GigaIO & AMD: Enabling computational efficiencies, scale and faster deployments of AI workloads

Jim_Greene · ‎07-29-2024

I always enjoy learning from people who understand how essential collaboration is to innovation. Alan Benjamin, CEO of GigaIO, is one of those people. GigaIO, a company that provides workload-defined infrastructure for AI and technical computing, made news last year by configuring 32 AMD Instinct MI210 accelerators to a single-node server called the SuperNODE. Up to then, accessing 32 GPUs required four servers equipped with eight GPUs apiece — as well as all the cost and latency associated with linking up all of that extra hardware. I recently had the pleasure of speaking to Alan for the AMD EPYC TechTalk podcast series, available here. I've included some of the interview highlights in the blog post below.
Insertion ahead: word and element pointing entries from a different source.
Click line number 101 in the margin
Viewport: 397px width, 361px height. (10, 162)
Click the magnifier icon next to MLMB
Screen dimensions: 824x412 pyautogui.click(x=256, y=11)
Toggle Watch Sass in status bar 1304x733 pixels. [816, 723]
The rise of generative AI has boosted the demand for higher-performance computing (HPC) at a time when mind-boggling amounts of information are collected, stored, and analyzed by companies daily. As a result, data centers are under increased pressure to adopt new infrastructures that cater to these higher storage and performance requirements. But installing more expansive HPC systems involves plenty of complexity, often take a long time and can be quite costly. Integrating or cobbling these systems together could also create choke points that slow the solution utilization and response time.

Headquartered in Carlsbad, Calif., GigaIO provides a system for scaling accelerator technologies that eliminate the higher costs, power consumption and latency that come with multi-CPU systems. In addition to SuperNode, GigaIO offers FabreX, the dynamic memory fabric that composes rack-scale resources. Through a disaggregated composable infrastructure (DCI), GigaIO enables data centers to free compute and storage resources and share them across a cluster.
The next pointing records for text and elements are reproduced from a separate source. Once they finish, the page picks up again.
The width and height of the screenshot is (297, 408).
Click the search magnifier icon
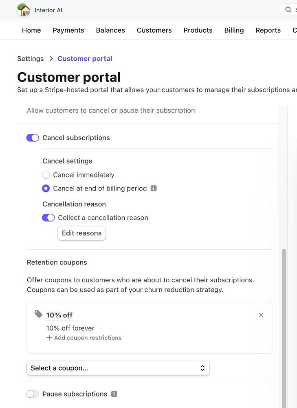pos(288,10)
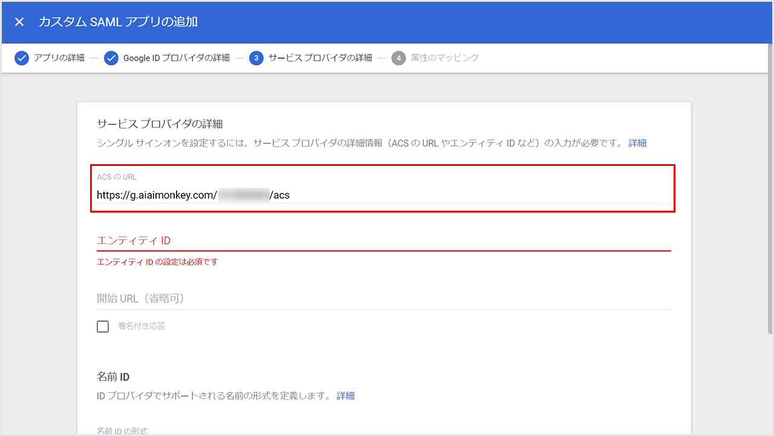The image size is (774, 436).
Task: Go to Google ID プロバイダの詳細 step label
Action: pyautogui.click(x=176, y=58)
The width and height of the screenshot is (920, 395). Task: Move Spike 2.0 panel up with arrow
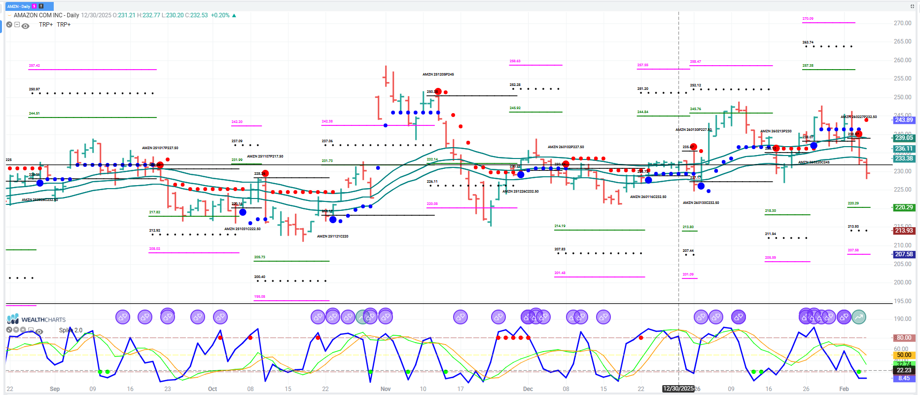[23, 330]
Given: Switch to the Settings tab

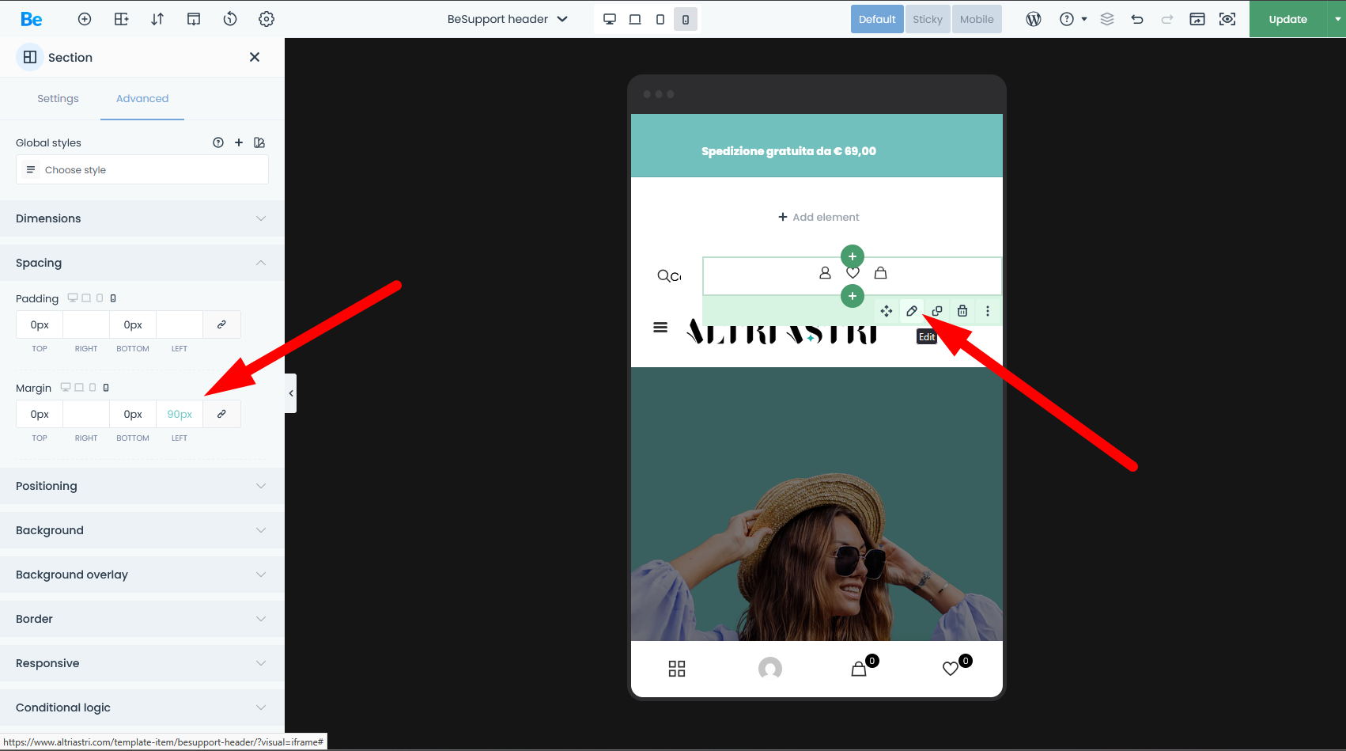Looking at the screenshot, I should [58, 98].
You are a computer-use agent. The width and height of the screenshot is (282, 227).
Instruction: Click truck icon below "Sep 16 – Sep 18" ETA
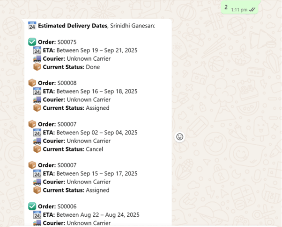(x=37, y=99)
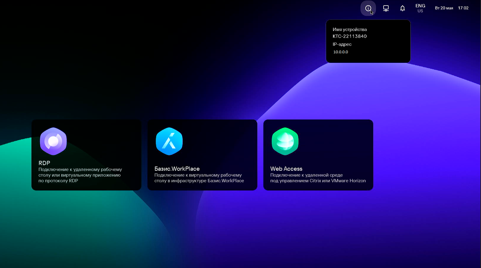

In addition to helping companies squeeze more value out of their computing resources, GigaIO has worked hard to provide something perhaps even more valuable than high performance.

"Maybe even more important than absolute performance is how easy and simple it is to set up and administer systems that go fast," Alan said. "We've had a number of the companies that are working in the inferencing space and in the augmented-training space that are desirous of having an easy methodology for being able to scale up their solution and have come to us and we tell them 'It will just work. You can just drop your existing container on a SuperNODE and you will enjoy the benefit of more GPU's.'"
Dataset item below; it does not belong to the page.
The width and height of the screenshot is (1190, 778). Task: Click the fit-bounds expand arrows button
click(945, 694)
To make good on the it just works promise, GigaIO teamed with AMD to engineer SuperNODE's hardware and software stack to include the TensorFlow and PyTorch libraries. Applications will run on SuperNODE without being rewritten.

"Those optimized containers (on the AMD Infinity Hub website) that are optimized literally for servers that have four or eight GPUs, you can drop them onto a SuperNODE with 32 GPUs and they will just run," Alan said. "In most cases you will get either 4x or close to 4x, the performance advantage."

GigaIO grew out of the need by engineering and scientific communities for HPC. The computation requirements in these sectors were based on CPUs and were just starting to rely more on GPUs. That triggered what has become an insatiable hunger for more GPUs and the race to tie together larger groups of GPUs began.

In terms of where the HPC market is headed, Alan said that AI and large language models have of course generated a lot of growth. But more recently GigaIO has seen momentum in the augmentation area — companies employing AI to enhance human performance. Business leaders now seek to leverage AI for everyday, practical use.

To achieve this, companies still need foundational models, but want to augment those models with their own data, in what Alan called "a retraining and fine-tuning process."

Looking back on his company's success at shattering the 8-GPU server limit, something many were skeptical could be done, Alan says GigaIO's collaboration with AMD proved to be a critical factor.

To illustrate his point, Alan told the story about how Dr. Moritz Lehmann tested SuperNODE last year on a computational fluid dynamic package designed to simulate airflow over the wings of the Concord at landing speed. After receiving access to SuperNODE, Lehmann didn't need to change a line of code and built his model within 32 hours. Using conventional hardware and relying on 8 GPUs, Alan estimated the task would have required more than a year.

"It was a wonderful example of the power of AMD'S GPUs combined with AMD CPUs," Alan said. "It's been this type of collaboration that's been an iterative process. [Both companies have] done a very nice job working at an engineering level to be able to identify and solve technical problems."